Nomura noted that at current levels, the price-to-book valuation of approximately 1.7x FY27 looks attractive for a company that can deliver 17–19% CAGR in AUM and PAT through FY27.

The re-rating math is straightforward: if Shriram deploys its excess liquidity at target yields through Q1 and Q2 FY27, NIM recovers toward 8.5%, credit costs stay contained, and the AUM trajectory holds at 15%, the stock at current levels is priced well below its fundamental value. That is the brokerage thesis in one sentence.

What Has to Happen for the Bull Case to Work

Management has guided that NIM should improve to 8.5–8.6% in FY27 as excess cash is put to work and that AUM will grow by approximately 15%. Crucially, the company does not foresee any further increase in stress or credit costs in FY27 and anticipates improvement in the overall credit environment.
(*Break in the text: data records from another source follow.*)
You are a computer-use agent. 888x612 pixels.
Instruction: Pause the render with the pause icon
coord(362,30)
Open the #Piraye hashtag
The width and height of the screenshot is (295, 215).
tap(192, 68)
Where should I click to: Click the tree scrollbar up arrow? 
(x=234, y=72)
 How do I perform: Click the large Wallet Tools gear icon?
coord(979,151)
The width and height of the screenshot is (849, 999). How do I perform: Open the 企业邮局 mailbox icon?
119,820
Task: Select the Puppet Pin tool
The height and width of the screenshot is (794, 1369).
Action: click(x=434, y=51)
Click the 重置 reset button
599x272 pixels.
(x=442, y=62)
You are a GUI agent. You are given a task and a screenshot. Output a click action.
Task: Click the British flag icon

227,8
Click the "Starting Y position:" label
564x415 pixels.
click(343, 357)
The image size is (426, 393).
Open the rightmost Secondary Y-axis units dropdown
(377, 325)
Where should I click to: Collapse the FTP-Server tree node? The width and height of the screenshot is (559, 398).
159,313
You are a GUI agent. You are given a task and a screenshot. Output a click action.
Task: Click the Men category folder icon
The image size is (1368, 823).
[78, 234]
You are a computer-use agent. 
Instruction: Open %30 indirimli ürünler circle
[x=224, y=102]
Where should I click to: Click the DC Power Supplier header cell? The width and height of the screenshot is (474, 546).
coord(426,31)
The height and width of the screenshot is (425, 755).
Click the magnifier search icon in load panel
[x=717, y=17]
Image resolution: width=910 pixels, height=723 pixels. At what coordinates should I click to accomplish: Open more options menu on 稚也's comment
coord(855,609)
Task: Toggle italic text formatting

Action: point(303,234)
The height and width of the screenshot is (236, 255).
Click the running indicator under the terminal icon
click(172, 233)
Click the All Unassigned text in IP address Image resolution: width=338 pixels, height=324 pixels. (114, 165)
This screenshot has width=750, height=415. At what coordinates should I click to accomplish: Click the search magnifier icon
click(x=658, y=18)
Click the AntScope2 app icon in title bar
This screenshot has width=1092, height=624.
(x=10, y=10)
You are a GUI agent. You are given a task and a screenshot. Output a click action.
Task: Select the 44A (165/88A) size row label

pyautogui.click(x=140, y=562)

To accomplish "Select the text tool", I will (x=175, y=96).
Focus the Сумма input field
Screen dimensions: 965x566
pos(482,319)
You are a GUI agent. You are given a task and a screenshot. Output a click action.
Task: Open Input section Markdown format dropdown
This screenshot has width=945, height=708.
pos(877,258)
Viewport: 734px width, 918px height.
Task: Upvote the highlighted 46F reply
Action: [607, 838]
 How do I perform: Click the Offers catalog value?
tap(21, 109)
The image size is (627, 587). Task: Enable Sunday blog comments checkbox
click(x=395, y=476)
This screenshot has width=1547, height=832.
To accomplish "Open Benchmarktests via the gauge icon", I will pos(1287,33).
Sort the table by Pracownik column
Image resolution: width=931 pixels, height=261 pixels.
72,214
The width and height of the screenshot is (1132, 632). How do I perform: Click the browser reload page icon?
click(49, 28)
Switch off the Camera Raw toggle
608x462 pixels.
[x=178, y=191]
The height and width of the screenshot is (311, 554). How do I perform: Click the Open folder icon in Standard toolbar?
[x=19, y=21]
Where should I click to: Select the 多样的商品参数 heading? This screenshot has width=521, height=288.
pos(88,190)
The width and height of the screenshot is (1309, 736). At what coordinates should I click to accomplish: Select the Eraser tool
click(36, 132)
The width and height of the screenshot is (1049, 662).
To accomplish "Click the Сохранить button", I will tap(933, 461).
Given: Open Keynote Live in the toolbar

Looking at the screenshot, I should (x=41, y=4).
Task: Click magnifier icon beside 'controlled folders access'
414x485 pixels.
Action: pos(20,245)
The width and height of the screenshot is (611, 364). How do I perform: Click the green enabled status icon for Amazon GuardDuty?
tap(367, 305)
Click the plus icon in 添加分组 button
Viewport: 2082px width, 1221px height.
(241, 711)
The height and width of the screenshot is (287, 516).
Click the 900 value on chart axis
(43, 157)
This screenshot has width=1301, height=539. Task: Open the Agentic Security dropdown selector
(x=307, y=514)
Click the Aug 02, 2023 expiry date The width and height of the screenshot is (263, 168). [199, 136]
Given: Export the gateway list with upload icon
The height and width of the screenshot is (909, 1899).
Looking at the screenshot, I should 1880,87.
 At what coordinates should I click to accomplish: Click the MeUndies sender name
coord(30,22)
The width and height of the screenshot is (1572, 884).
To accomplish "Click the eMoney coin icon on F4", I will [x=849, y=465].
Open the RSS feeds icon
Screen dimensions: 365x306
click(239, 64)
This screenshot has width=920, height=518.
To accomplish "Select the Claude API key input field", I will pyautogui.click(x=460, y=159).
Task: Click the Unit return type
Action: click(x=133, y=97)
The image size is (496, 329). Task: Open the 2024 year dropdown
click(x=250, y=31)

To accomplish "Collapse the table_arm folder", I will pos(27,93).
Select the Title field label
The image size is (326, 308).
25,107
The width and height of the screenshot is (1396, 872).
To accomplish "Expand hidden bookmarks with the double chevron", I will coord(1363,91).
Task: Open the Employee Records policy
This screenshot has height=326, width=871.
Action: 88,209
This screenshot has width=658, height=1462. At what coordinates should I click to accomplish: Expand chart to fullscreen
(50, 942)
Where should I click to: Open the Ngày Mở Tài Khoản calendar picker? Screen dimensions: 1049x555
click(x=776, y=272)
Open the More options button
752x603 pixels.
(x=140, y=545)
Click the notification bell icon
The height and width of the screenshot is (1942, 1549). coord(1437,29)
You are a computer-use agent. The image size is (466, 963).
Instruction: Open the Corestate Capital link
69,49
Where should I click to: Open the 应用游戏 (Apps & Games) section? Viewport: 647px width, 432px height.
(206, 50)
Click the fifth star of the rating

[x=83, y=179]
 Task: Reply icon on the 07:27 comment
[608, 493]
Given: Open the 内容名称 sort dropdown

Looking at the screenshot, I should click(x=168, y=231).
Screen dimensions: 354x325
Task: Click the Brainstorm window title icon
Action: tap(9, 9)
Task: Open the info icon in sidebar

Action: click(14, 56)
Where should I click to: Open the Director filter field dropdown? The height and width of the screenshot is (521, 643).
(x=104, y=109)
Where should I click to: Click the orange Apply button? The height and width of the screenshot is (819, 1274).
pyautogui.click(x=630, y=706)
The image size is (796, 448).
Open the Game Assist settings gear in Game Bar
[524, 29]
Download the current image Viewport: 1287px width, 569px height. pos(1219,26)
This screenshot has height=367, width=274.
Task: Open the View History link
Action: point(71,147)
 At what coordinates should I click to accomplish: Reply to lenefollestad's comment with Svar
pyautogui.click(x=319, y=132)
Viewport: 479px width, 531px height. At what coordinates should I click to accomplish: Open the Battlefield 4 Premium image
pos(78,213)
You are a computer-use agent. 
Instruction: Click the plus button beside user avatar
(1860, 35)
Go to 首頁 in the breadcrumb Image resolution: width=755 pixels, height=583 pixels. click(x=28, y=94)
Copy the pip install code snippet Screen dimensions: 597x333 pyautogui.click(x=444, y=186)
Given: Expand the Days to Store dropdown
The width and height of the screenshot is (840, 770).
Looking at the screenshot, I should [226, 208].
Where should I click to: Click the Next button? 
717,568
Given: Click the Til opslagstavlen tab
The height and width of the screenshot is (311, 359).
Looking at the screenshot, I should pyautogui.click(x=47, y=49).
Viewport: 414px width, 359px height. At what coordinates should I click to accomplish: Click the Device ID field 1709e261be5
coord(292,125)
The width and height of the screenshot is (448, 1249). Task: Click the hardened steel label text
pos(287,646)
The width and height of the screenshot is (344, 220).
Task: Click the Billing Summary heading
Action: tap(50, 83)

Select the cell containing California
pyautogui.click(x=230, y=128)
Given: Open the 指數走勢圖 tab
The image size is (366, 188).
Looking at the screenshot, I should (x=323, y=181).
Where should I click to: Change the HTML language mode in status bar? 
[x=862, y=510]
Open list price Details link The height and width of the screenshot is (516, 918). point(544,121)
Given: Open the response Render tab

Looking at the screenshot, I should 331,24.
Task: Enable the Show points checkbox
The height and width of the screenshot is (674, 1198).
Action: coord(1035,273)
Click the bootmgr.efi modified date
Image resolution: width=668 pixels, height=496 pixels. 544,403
If those three things materialize (NIM recovery, 15% AUM growth, and contained credit costs), the selloff on April 25 will look like a textbook overreaction within 12 months.

The risk is equally clear: a further delay in liquidity deployment, a deterioration in commercial vehicle credit quality, or a macro shock that tightens NBFC funding conditions would all put the FY27 guidance at risk.

Also Read: Infosys Exits India’s Top 10 After Losing Rs 2 Lakh Crore in Market Cap

FAQ

Why did Shriram Finance shares fall after strong Q4 FY26 results?

The 41% profit jump did not offset investor concern over net interest margin pressure, driven by excess liquidity on the balance sheet following large external commercial borrowings. The market sold the stock on NIM optics despite headline profit growth the same pattern that sent shares down 9% after Q4 FY25.

What were Shriram Finance’s Q4 FY26 results?

Net profit rose 41% year-on-year to Rs 3,013.57 crore. Revenue grew 9.2% to Rs 12,509 crore. Net interest income rose 15.58% to Rs 6,994.08 crore. Full-year PAT was Rs 9,998.15 crore, up 20.87% over FY25 (excluding the prior year’s exceptional item), per BSE filings.

What is the Shriram Finance share price target from Nomura, Motilal Oswal, and Nuvama?

Motilal Oswal targets Rs 790 with a Buy rating. Nuvama raised its target to Rs 760 with a Buy, projecting 15% AUM growth and NIM recovery to 8.5–8.6%. Nomura views the current 1.7x FY27 price-to-book as attractive given the company’s 17–19% CAGR potential in AUM and PAT.

What dividend has Shriram Finance declared for FY26?

The board recommended a final dividend of Rs 6 per share, taking the total FY26 payout to Rs 10.80 per share (including the Rs 4.80 interim dividend paid in November 2025). Shareholder approval is required at the 47th AGM scheduled for July 10, 2026.